* Begin PROVIDED ENTRIES *
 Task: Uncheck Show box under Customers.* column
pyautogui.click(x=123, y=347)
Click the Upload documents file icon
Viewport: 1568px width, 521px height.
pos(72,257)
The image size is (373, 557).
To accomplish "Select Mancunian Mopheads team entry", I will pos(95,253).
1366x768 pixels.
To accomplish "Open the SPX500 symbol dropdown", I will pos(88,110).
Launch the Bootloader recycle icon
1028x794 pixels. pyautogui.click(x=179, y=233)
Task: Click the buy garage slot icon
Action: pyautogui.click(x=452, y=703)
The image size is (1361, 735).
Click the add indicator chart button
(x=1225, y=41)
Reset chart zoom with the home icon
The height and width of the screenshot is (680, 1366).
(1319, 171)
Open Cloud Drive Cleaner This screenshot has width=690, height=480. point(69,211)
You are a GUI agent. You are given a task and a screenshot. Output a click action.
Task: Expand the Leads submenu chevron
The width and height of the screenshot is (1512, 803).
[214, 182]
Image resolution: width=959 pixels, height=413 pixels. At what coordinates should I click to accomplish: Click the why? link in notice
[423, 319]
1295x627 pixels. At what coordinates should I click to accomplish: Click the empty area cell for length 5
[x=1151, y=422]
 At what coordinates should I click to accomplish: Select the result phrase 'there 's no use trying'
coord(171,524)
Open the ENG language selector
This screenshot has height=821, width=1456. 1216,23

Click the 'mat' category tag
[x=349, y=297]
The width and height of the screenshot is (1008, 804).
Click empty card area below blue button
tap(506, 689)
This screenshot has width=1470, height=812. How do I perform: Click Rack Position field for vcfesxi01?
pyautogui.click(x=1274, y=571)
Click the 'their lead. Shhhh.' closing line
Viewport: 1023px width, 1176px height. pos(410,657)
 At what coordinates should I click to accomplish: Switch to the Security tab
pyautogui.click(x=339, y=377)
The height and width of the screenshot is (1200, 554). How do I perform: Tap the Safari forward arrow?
* End PROVIDED ENTRIES *
WRITTEN REQUEST |
Pick out every row above that contains the string "This", matching case exactly, and copy each one in full.

FULL ANSWER |
Open Cloud Drive Cleaner This screenshot has width=690, height=480. point(69,211)
This screenshot has height=821, width=1456. 1216,23
This screenshot has width=1470, height=812. How do I perform: Click Rack Position field for vcfesxi01?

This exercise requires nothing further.